On another occasion, whole families including children would gather to pick blackcurrants, payment presumably being made by weight of berries picked. A good many were also eaten by the children.

Across the lane behind the Church Row cottages was the village hall. I recall an occasion when the Vicar managed to get a magic lantern and a film projector, and gave the population of the village a treat. The film show was mainly black and white cartoons, with some music hall acts, including sand dancers. A good time was had by all.

My winter in Itteringham in 1944, was one of the coldest on record, with snow drifting to a depth of three feet or more. There was a little water filled ditch behind the village pub, which was frozen almost solid, and made a good slide. For small boys wearing short trousers the snow would be above the knees, but I have no recollection of feeling particularly cold, and we would go out to play in the road in the morning at least half an hour before school started.

During the war the whole county was dotted with airfields. Perhaps the closest was at Matlaske, and I recall the thrill of seeing three fighter planes taking off, on an occasion when we ventured further than normal from the village. At the time, the hedges close to the airfield were covered with aluminum foil strips, known as ‘Window', used to jam German radar.

Another airfield used by American bombers was on the road to Aylsham, close to Blickling, but we never wandered that far from home. However, I can recall the discussion among adults in the village when a returning bomber had crashed and burned on that airfield.

The closest popular play area to the Church Row cottages, was the sand pit across the lane, and adjacent to the church hall. This small open area, was bounded by Church Road on one side, and a small swampy thicket of trees and alder bushes, known locally as ‘The Car' on the other. The sandpit extended down as far as the schoolhouse. On the other side of ‘the car' was a small brook running into the river Bure a little upstream of the bridge. There was a small footbridge crossing the brook behind the area now known as the Big Yard, and close to this footbridge, was an area generally used as the village rubbish dump. We used to search the area from time to time looking for prized empty jam jars, used for fishing in the brook where it passed under the lane. There were both three spine and ten spine sticklebacks, as well as stone loaches in the brook, in addition to lampreys, known as blood suckers, which were much sought after as a delicacy by Italian POW's working on local farms. Dead electric light bulbs were also popular, as floating targets for stone throwing.
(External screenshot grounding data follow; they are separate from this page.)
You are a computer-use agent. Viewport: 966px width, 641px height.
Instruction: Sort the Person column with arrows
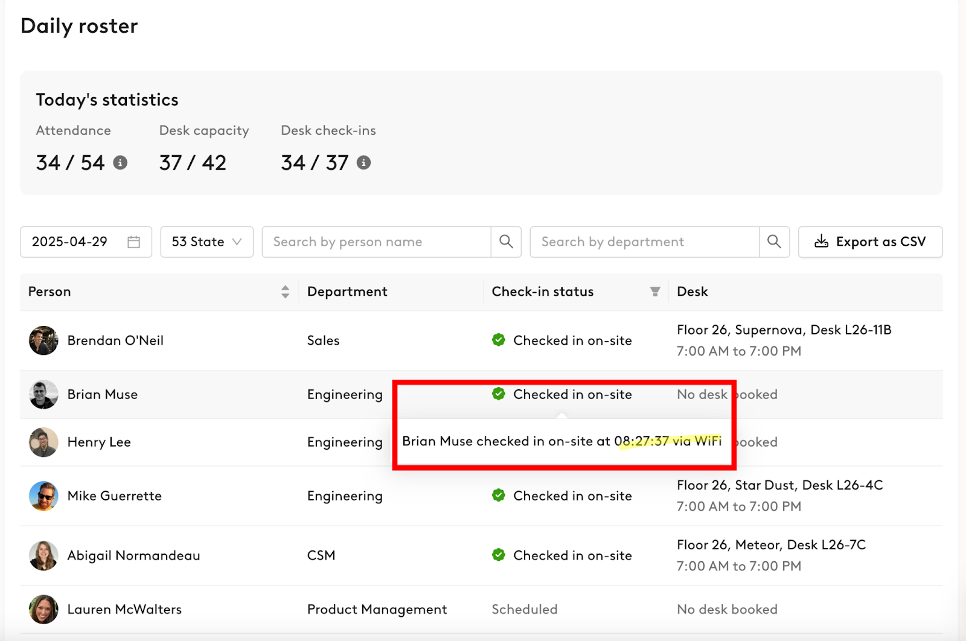[x=285, y=292]
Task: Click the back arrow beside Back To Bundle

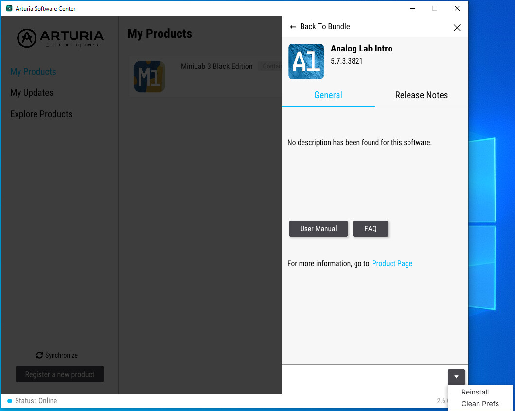Action: click(293, 27)

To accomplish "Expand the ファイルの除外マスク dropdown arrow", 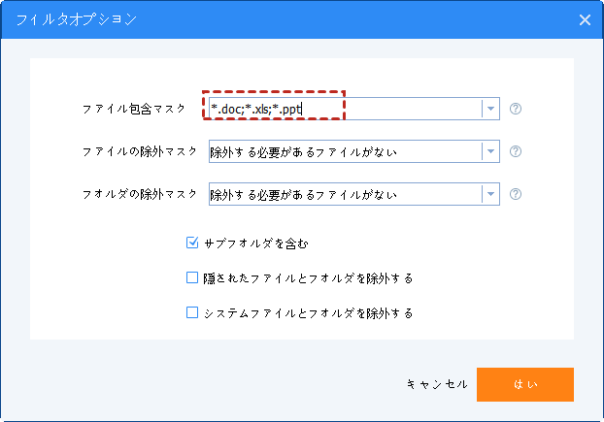I will click(x=491, y=151).
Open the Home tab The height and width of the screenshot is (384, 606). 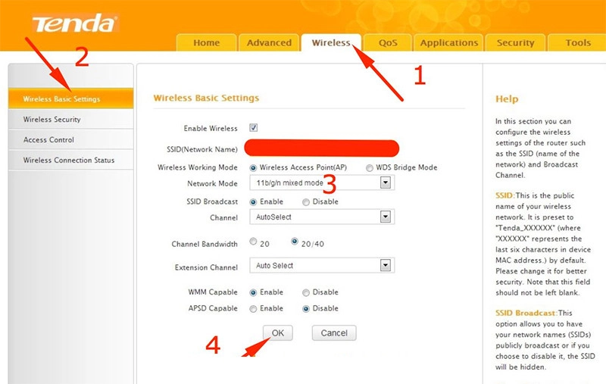[206, 43]
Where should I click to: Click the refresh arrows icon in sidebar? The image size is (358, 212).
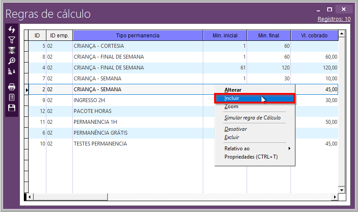point(12,30)
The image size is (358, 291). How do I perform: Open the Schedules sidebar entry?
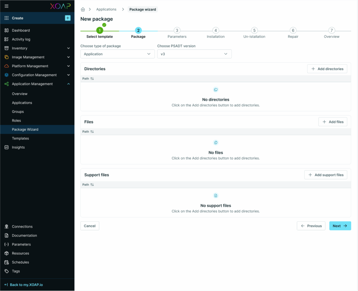tap(20, 262)
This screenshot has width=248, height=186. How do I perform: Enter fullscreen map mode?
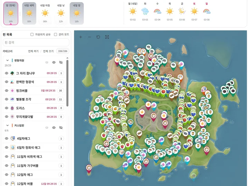coord(107,37)
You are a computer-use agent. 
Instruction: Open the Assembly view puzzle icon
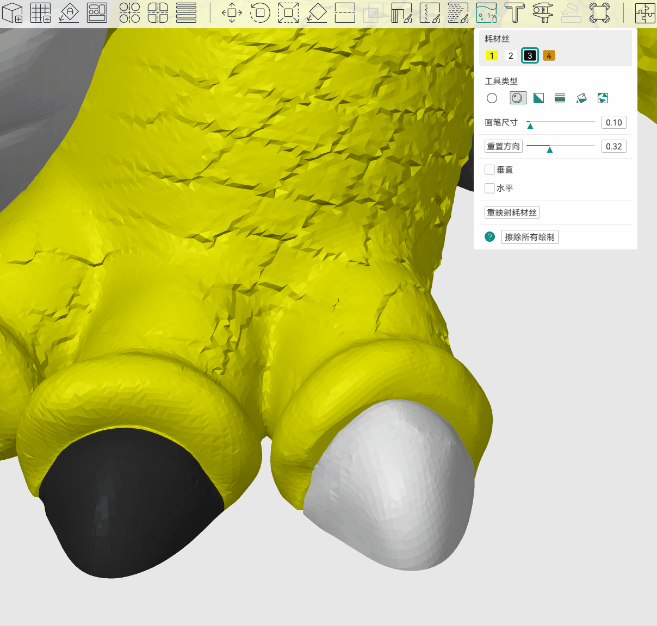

Another summer pursuit by young boys in the area was bird-nesting and the collection of birds eggs. Searching the hedgerows in late spring was a popular pastime, although most birds, particularly blackbirds tended to build their nests in thorn bushes and were therefore unreachable. There were many more wild birds about at that time, and it was even possible for collectors to buy wild birds eggs commercially.

There were also many varieties of butterflies, many of which are quite rare today, that we enthusiastically chased but rarely captured. In the evenings we would stay out until dusk, at which time the mothers in the village would stand outside and call their children home. Each woman had her own recognizable call, and they could be heard at a distance that would make an army Sergeant Major green with envy.

The village policeman, a much respected and universally feared figure, lived in a house on the other side of Church Road, a few hundred feet from the entrance to the church.

He rode a heavy framed large wheeled bicycle. The most serious crime in the area at the time was probably small scale poaching.

There were numbers of Italian POW's working in the area at that time. Primarily it would seem in clearing out the drainage ditches in areas of reclaimed swamp. Many of these prisoners made baskets and woodcarvings, which they would try to exchange for a few shillings or a bar of soap that was in short supply at the time. They were generally of a cheerful and friendly disposition, no doubt glad to be out of the war for the duration.

At the end of the war I returned home to Wembley with a strong Norfolk accent which took me several months to lose, and a love of the country which I retain to this day.